I recently saw the play Twilight: Los Angeles and was reminded of why theatre is the food that fills my soul. Shakespeare may have asserted, “If music be the food of love, play on,” but for me it is theatre (well, theatre and music). Twilight: Los Angeles was written by Anna Deavere Smith, and Smith originally performed the play as a solo show in 1993, following the Rodney King beating in Los Angeles. As part of the creative process, she conducted interviews with 320 people, ranging from USC students and liquor store owners to former Senator of New Jersey Bill Bradley and Congresswoman Maxine Waters. Smith portrayed every single interviewee on stage, adopting their mannerisms, tones of voice, body language, and essence. It was a remarkable performance, and my early introduction to a form of theatre called docudrama, which Smith invented. Smith is not only a playwright - she is also an actress, an author, a social activist, a professor, and one of my heroes. She grabbed my attention early on by intersecting the art of theatre with the call for racial equity.

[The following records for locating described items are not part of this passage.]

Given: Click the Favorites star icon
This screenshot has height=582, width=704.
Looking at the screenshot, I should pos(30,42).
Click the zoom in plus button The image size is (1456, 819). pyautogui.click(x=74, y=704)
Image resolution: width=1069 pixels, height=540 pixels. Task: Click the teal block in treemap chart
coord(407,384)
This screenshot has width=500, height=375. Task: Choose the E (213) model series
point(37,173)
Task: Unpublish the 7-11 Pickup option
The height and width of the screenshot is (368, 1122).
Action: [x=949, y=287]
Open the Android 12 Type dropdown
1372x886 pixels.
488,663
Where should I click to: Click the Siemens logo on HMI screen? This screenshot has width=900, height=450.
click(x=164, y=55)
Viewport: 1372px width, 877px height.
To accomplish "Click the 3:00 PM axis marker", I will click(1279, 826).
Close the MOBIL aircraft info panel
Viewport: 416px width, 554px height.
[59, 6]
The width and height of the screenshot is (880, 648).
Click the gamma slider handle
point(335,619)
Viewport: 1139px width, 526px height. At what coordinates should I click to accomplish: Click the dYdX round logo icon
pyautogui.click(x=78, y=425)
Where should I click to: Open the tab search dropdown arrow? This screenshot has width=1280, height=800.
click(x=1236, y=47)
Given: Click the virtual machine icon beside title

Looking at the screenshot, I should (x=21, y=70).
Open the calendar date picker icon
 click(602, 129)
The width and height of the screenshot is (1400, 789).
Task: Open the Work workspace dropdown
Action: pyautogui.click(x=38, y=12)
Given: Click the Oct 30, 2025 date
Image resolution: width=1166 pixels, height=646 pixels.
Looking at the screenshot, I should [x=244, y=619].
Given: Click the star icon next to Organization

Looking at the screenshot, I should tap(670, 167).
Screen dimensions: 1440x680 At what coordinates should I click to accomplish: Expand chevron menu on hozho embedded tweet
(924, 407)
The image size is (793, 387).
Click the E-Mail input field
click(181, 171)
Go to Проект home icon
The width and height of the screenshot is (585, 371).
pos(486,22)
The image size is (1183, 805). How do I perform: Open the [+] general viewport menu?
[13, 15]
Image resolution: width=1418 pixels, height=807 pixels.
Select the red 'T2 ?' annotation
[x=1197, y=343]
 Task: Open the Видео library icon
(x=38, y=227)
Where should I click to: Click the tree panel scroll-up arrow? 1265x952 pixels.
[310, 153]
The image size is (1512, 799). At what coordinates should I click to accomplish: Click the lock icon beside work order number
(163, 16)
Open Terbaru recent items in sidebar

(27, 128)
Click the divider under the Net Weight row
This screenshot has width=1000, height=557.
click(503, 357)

Theatre has the potential to be political (think all the way back to Richard III), and it also can present the everyday struggle, be it A Raisin in the Sun or Death of a Salesman. Either way, I’ll take it. Born and raised in New York City, I had the good fortune to start attending theatre at a young age. I was quickly and easily entranced with the magic that happens when the lights go down and the performers on stage embody someone other than themselves. But my family didn’t need to enter a Broadway house filled with red velvet seats in order to consume drama. The streets of New York City explode with drama on a daily basis. Characters of all sorts roam the streets - walk down a block in any NYC neighborhood and you can observe multiple stories playing out in front of you, or just listen to the different cadences of speech in the background. Or, look at a typical day’s reporting on the Citizen app for examples: “Adult Stuck in Child Seat in Playground.” “Report of Armed Assault Involving Spatula.” “Dog Urine Mistaken for Gas Odor.” Truth can sometimes be stranger than fiction.?
It was the combination of growing up in New York City and the theatre that started my journey of putting myself in another person’s shoes, seeking to understand people from different walks of life. I attended the theatre every chance I could get, and I also ventured into acting (as an extracurricular activity), trying on different personas, delving into the motivations of a character, living in a world different from my own. Perhaps most importantly, acting taught me the skill of collaborating as part of an ensemble cast - working with a group of people to pursue a common goal of staging the best production possible, in order to delight and excite an audience.?
Twilight Bey, a former member of the LA Crips gang after whom the play Twilight: Los Angeles is named said,
“I can’t forever dwell in darkness.
领英推荐
I can’t forever dwell in the idea,
just identifying with people like me, and
understanding me and
mine.”
Theatre nurtured my quest to “learn about and comprehend the experiences of people who look very different from you,” and as I digested drama in either written form or in live performances, I entered a new universe each time. Whether it was witnessing the life of a Pittsburgh taxi driver in August Wilson’s Jitney, a wealthy divorcee in Noel Coward’s Private Lives (miss you Alan Rickman), or a factory worker in Lynn Nottage’s Sweat, the theatre inspired my interest to pursue work as a diversity and inclusion practitioner, striving to help people appreciate the power of another perspective, and be curious about other ideologies. It primed me for a career focused on developing all types of people, helping them to consider alternate mindsets, and empowering them to relate across identity differences. Although I am not currently in a role that is squarely focused on diversity, equity, and inclusion, I consider myself to be a lifelong practitioner, and the work is ongoing. The work is part of my identity as a change agent, just as theatre is part of my identity as a New Yorker.?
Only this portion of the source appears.